The BBB is made up of endothelial cells lining cerebral capillaries [7] and permeability increases with ageing due to epithelial cell shrinkage and the opening of tight junctions [8]. This may occur because of normal ageing, trauma, diabetes, multiple sclerosis, stroke, hypertension, Parkinson's disease and dementia [9]. Small molecules (<400 kDa) which have a neutral charge and which are lipophilic and hydrophobic are more likely to cross the BBB. In addition, the brain has an efflux transport system, permeability-glycoprotein (P-gp), that pumps molecules out of the CNS and therefore reduces levels within the brain. An anticholinergic drug, which is less likely to cross the BBB or is actively pumped out, is therefore less likely to cause CNS side effects [10].

Should Anticholinergic Drugs be used in the Elderly?

Whilst the use of antimuscarinic medication is not contraindicated in the elderly, it is important before treating OAB to be aware of co-morbidities and also the risk of polypharmacy. Given that many medications may have an anticholinergic effect, it is important to be aware of this prior to initiating therapy in order to reduce the overall anticholinergic load. This may be assessed clinically using an anticholinergic burden scale and there are now several validated measures available [10]. In general, the higher the score, the greater the anticholinergic burden, and therefore the greater the risk of cognitive impairment.

How do We Choose the Right Drug?

Drugs such as oxybutynin, darifenacin, fesoterodine, solifenacin and tolterodine are tertiary amines, meaning they are more likely to cross the BBB, whilst trospium chloride, being a quaternary amine with lower lipophilicity, is less likely to do so [10].

In addition, trospium, fesoterodine and darifenacin are substrates for P-gp, meaning they are actively pumped out of the CNS and brain/plasma ratios used to assess CNS levels of the drug have been shown to be highest for oxybutynin, intermediate for tolterodine and solifenacin and low for darifenacin, fesoterodine and trospium chloride [10].

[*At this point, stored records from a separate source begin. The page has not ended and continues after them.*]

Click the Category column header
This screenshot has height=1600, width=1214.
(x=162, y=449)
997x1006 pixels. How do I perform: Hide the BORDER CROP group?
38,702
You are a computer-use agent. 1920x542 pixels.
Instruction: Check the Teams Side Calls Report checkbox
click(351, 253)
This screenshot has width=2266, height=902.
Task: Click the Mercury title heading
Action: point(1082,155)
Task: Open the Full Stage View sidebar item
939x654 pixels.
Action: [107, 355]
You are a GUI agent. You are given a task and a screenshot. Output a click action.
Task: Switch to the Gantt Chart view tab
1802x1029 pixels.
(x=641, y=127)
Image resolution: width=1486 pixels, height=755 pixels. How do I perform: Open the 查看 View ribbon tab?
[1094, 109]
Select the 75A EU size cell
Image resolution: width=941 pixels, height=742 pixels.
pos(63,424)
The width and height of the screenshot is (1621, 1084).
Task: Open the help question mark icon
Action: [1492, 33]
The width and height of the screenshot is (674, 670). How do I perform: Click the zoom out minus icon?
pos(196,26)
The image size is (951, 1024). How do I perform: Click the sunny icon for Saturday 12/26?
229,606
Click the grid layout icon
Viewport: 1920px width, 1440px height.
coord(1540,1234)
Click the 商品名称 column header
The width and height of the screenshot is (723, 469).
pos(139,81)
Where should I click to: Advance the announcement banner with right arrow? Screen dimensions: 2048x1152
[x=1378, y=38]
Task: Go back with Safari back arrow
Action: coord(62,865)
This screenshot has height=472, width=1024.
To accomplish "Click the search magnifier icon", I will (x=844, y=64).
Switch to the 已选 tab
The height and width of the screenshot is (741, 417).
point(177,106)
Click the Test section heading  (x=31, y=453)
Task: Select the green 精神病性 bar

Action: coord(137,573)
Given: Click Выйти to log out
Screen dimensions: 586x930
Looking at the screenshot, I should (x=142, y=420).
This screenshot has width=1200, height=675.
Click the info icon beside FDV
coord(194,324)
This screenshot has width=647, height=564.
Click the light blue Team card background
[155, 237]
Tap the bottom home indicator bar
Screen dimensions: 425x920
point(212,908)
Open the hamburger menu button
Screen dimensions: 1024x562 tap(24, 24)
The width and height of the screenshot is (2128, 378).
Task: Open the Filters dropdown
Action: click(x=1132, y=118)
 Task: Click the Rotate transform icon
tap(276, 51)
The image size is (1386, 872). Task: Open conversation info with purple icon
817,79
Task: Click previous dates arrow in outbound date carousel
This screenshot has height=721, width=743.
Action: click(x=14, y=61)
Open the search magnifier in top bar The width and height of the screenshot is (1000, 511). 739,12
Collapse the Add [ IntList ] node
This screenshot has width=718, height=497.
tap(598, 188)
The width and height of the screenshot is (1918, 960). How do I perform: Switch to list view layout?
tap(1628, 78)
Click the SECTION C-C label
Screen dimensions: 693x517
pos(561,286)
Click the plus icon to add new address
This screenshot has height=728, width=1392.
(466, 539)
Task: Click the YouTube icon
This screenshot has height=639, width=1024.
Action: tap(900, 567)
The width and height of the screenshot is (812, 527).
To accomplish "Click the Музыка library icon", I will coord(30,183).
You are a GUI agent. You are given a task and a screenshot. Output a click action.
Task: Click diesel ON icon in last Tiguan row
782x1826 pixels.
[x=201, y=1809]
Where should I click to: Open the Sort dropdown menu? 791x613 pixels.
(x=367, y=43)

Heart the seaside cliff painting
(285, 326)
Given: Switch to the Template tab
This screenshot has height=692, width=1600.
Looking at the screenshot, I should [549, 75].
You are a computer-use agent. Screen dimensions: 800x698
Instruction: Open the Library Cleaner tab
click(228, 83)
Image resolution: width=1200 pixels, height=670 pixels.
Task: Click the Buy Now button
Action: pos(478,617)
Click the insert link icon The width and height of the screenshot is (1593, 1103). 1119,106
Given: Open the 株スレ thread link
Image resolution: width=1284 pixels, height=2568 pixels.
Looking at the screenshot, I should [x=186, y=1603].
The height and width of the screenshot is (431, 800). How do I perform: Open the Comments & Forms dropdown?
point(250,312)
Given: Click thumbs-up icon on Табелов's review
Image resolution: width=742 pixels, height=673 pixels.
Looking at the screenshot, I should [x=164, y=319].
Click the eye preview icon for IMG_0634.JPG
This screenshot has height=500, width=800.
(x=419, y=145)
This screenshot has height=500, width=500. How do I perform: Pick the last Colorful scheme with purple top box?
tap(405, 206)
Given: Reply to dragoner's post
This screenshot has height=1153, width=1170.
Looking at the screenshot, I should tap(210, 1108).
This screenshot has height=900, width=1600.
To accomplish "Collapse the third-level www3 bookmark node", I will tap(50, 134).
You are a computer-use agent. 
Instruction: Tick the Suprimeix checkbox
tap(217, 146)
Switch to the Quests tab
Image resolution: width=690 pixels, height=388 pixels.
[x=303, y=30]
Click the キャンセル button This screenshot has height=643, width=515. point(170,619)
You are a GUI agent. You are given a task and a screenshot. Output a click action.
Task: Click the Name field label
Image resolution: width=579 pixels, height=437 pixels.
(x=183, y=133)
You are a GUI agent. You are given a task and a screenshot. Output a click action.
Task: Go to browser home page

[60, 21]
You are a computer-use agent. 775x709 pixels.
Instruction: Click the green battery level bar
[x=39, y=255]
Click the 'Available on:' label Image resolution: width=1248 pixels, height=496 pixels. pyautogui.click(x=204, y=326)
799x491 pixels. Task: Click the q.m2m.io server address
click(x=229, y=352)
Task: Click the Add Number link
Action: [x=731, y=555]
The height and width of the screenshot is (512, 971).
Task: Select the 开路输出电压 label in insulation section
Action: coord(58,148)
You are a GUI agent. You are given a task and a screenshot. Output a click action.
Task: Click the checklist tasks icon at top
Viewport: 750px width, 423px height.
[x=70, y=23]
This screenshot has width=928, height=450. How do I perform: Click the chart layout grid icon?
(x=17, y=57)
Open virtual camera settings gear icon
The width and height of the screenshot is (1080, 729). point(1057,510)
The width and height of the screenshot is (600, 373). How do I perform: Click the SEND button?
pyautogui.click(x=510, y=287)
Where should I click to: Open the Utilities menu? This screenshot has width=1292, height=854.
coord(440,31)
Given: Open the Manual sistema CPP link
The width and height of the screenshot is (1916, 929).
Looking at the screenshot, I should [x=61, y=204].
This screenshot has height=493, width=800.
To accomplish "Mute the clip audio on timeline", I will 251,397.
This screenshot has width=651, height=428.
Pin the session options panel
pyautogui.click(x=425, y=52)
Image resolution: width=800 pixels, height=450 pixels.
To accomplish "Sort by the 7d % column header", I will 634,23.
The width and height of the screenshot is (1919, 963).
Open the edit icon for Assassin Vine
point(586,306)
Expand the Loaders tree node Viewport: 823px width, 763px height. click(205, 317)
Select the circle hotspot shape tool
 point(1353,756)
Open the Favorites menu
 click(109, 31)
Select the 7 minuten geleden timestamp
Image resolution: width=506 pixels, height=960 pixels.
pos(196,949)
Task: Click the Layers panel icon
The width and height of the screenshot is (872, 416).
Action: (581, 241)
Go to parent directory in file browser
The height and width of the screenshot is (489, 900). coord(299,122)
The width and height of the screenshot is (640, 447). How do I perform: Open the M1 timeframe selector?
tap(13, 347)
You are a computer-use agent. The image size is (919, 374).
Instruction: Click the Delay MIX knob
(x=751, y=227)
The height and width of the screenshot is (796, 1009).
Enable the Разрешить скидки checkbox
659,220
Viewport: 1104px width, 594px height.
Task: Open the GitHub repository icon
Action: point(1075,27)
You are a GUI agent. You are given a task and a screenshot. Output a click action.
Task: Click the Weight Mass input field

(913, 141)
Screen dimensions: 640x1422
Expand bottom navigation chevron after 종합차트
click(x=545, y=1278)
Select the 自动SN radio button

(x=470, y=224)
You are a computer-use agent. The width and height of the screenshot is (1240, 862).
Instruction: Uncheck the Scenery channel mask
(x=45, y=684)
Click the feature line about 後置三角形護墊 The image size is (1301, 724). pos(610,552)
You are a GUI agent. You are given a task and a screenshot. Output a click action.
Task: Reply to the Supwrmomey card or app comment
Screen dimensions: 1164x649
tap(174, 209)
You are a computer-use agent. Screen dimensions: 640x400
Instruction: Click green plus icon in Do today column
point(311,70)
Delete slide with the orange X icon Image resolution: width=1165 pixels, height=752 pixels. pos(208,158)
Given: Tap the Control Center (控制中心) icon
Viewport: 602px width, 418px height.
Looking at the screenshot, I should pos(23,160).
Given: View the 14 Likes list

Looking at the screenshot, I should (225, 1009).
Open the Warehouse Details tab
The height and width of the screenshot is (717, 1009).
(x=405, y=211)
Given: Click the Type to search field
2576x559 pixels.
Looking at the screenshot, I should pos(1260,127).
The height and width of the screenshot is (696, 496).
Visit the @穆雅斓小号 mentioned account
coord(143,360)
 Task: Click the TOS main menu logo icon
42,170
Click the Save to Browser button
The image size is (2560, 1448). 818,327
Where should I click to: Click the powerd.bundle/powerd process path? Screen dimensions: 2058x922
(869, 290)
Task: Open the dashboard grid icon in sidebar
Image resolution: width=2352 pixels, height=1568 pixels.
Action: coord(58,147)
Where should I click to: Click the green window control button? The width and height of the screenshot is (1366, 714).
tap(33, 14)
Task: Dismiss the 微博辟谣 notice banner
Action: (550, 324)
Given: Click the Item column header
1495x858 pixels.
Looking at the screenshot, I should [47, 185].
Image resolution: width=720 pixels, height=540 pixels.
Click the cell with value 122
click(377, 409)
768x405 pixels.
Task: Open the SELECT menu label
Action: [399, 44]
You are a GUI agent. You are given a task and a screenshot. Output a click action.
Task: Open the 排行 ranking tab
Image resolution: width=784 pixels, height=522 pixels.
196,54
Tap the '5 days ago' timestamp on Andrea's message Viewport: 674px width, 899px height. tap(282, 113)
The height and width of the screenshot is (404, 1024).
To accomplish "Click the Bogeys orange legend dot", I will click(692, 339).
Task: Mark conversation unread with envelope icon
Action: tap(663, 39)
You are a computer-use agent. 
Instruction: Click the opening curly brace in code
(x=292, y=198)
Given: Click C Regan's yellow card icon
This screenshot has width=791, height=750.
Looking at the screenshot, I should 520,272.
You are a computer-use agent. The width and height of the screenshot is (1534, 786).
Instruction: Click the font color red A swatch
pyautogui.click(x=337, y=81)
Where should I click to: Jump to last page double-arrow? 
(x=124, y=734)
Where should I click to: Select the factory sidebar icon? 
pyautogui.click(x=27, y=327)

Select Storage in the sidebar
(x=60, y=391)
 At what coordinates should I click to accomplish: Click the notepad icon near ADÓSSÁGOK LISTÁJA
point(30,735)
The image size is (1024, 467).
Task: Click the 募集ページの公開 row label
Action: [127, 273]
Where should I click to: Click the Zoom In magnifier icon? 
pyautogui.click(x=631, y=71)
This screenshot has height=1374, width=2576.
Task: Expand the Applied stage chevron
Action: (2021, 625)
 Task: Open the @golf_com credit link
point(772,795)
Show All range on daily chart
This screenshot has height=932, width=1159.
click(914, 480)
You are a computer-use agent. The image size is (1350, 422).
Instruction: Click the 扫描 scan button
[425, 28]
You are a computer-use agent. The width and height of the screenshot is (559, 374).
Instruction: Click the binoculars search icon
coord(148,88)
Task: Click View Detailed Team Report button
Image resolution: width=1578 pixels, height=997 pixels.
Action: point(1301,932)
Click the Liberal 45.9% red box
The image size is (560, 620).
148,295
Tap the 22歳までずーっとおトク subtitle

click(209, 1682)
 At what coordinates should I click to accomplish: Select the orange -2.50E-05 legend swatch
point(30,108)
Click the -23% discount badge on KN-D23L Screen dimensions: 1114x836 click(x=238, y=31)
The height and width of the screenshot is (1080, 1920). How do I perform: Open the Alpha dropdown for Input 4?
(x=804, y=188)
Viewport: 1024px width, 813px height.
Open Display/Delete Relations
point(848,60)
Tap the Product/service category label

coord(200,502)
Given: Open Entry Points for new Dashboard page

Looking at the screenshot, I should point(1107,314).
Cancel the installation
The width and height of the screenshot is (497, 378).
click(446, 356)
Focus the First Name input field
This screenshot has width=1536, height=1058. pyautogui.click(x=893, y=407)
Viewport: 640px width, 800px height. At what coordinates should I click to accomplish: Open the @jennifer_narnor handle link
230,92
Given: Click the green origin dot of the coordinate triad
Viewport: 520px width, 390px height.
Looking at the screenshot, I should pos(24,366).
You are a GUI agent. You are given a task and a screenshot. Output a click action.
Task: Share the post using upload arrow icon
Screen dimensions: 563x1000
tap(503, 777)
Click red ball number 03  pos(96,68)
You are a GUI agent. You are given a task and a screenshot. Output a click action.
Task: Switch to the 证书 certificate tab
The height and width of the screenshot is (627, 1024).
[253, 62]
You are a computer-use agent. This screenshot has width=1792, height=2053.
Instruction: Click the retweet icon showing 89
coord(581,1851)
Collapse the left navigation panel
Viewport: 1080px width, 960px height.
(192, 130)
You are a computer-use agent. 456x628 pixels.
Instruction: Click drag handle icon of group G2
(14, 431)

Should anticholinergic burden be high, and non-modifiable, then an alternative therapeutic approach may be helpful, by using either a transdermal oxybutynin or a β3 agonist such as mirabegron.

Conclusion

Emerging evidence would appear to suggest an association between the use of anticholinergic medication and the risk of long-term cognitive dysfunction, with the elderly representing a particularly high-risk population. Assessing anticholinergic burden prior to treating OAB should allow a tailored approach using anticholinergic medications which are less likely to cross the BBB or by using an alternative approach such as a transdermal preparation or a β3 agonist. A better understanding of the relationship between anticholinergic medication and cognitive function should improve patient outcomes, particularly in the elderly.

Contributors

The two authors had equal input into the writing of this editorial.

Conflict of Interest

Dudley Robinson has undertaken consultancy for Astellas, Allergan, Ixaltis, Femeda and Ferring, and done research work for Ixaltis.

George Araklitis has no conflict of interest to declare.

Funding

No funding from an external source supported the publication of this editorial.

Provenance and Peer Review

This editorial was commissioned and not externally peer reviewed.